Puntualizzano gli ermellini che nel vigente sistema processuale, dunque, la sospensione del processo penale è un mezzo eccezionale, cui il giudice deve fare ricorso solo quando la legge espressamente lo imponga in modo automatico ovvero lo consenta nei soli casi in cui la decisione dipenda dalla risoluzione di una questione pregiudiziale costituzionale o civile o amministrativa (art. 3 c.p.p.).

E’ allora da escludere che la casistica prevista dal n. 2) dell’art. 159 co. 1 c.p., secondo quanto ex adverso si sostiene in ricorso, riguardi ipotesi atipiche di deferimento di questioni penali (con coeva sospensione della prescrizione nel processo in cui si è posta la questione) di mancato o impedito esercizio dell’azione penale per ragioni di opportunità.
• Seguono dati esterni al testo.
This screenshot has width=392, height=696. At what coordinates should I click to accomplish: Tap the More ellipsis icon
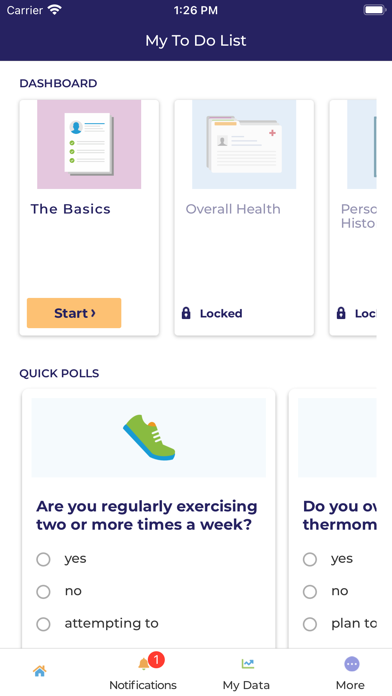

Al contrario deve ritenersi che anche tale disposizione faccia riferimento alle sospensioni del processo tipizzate dal legislatore.

 Per la Corte “il collegio decidente non disconosce che il caso in esame mostri il possibile verificarsi di concrete incongruenze in punto di efficace perseguibiità degli autori di un reato di calunnia, ove – come nella specie è accaduto per la ricorrente persona offesa costituita parte civile –  si procrastini l’esercizio dell’azione penale al proscioglimento irrevocabile del calunniato”.

Nè può sottacersi che simile possibilità è senz’altro favorita dall’intervenuta riduzione normativa dei termini di prescrizione di tale specifico reato, passati (nel computo massimo o c,d. prorogato) da quindici anni a sette anni e mezzo.

Nondimeno simili incongruenze non rendono costituzionalmente illegittima la disciplina legislativa della sospensione, in quanto la stessa – come detto – si muove nel rispetto del principio di stretta legalità.